TORONTO, Nov. 24, 2011 /CNW/ - Scotiabank's Commodity Price Index, which
measures price trends in 32 of Canada's major exports, lost further
ground in October, declining 3.7 per cent month over month (m/m). The
All Items Index has fallen 9.8 per cent from its near-term peak in
April - just prior to the advent of financial market concern over
Eurozone debt challenges. While significant, the commodity price
correction remains mild compared with the 40 per cent plunge in the
second half of 2008.
"Many exchange-traded commodity prices such as copper and zinc have
edged up in November and are above the lows of early October," said
Patricia Mohr, Vice-President, Economics and Commodity Market
Specialist at Scotiabank. "However, intensifying economic and credit
concerns in Europe have contributed to renewed downward pressure on
prices in the past week. As well, the failure of the U.S. Congressional
Committee to agree on the details of a further deficit reduction
package, potentially leading to sequestration - automatic spending
reductions of US$1.2 trillion starting in 2013 over a decade - has
added to uncertainty."
The Metals and Minerals Index led the decline in October (-6.9 per cent
m/m). Broad-based declines in base and precious metals - with an
early-month selloff - and lower quarterly contract prices for Western
Canada's coking coal more than offset a moderate increase in overseas
potash prices. The price of premium-grade hard coking coal for Asian
sales declined from US$315 to US$285 per tonne (FOB Vancouver).

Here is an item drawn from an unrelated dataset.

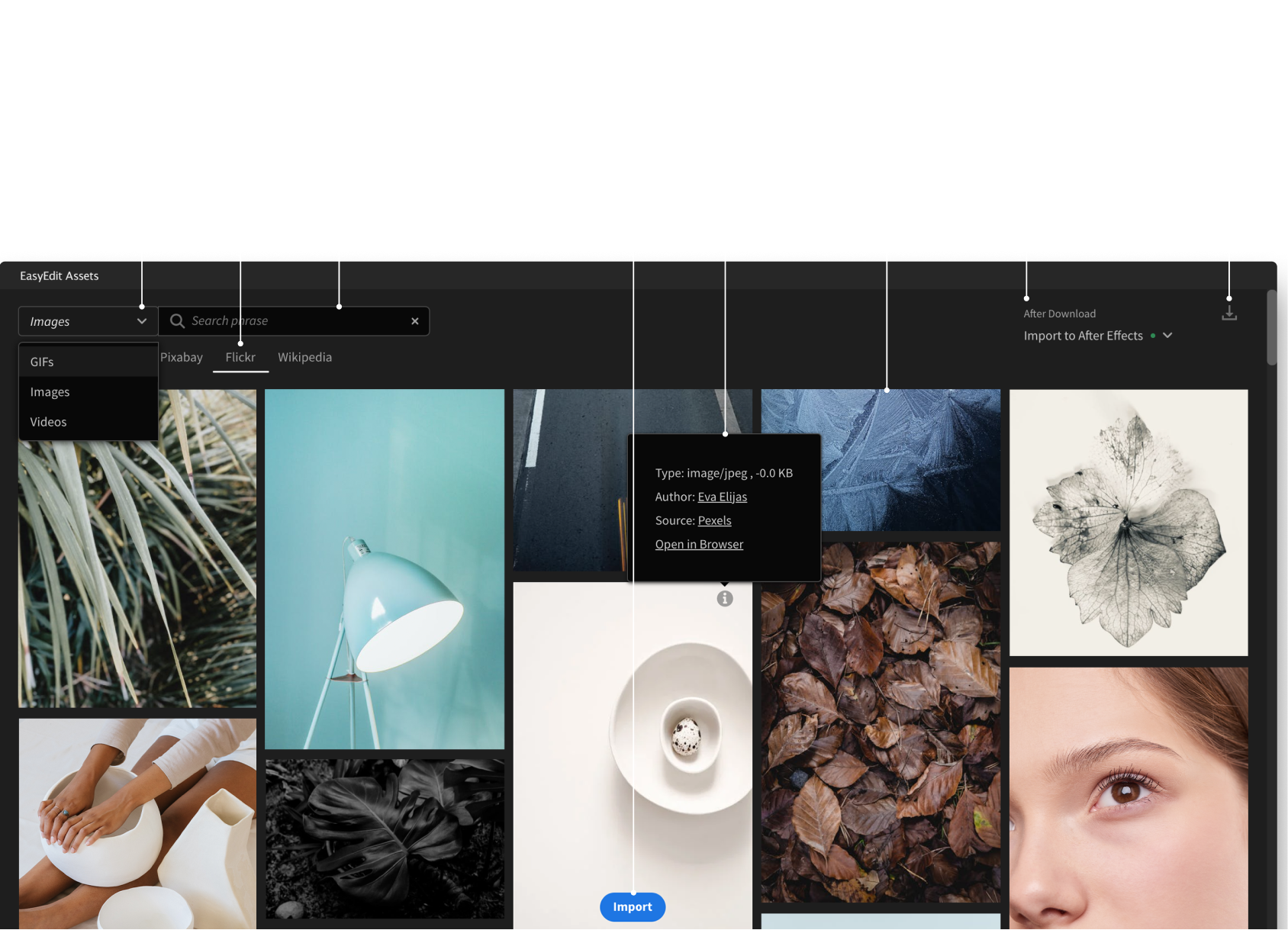1288x930 pixels.
Task: Choose GIFs from the content type list
Action: tap(42, 362)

Iron ore spot prices delivered to Northern China may have bottomed,
after plunging in September-October. Chinese steel makers have been
cutting stocks of construction-grade steel. Prices rebounded to
US$148-151 per tonne in mid-November (+20 per cent in the past several
weeks). Potash prices (FOB Vancouver) also inched up to US$502 per
tonne in October (+43 per cent year over year), as Canpotex and BPC
implemented a price increase in Brazil and Southeast Asia. Given
uncertainty over the global economic outlook, producers may hold off on
additional price increases until next year.
The Oil and Gas Index eased by -0.6 per cent m/m, as lower Edmonton par
prices for light crude and a further decline in Canadian natural gas
export prices to the United States just offset firmer heavy crude oil
at Hardisty, Alberta and stronger propane prices. Light oil prices at
Edmonton have rebounded in November to the US$95 mark.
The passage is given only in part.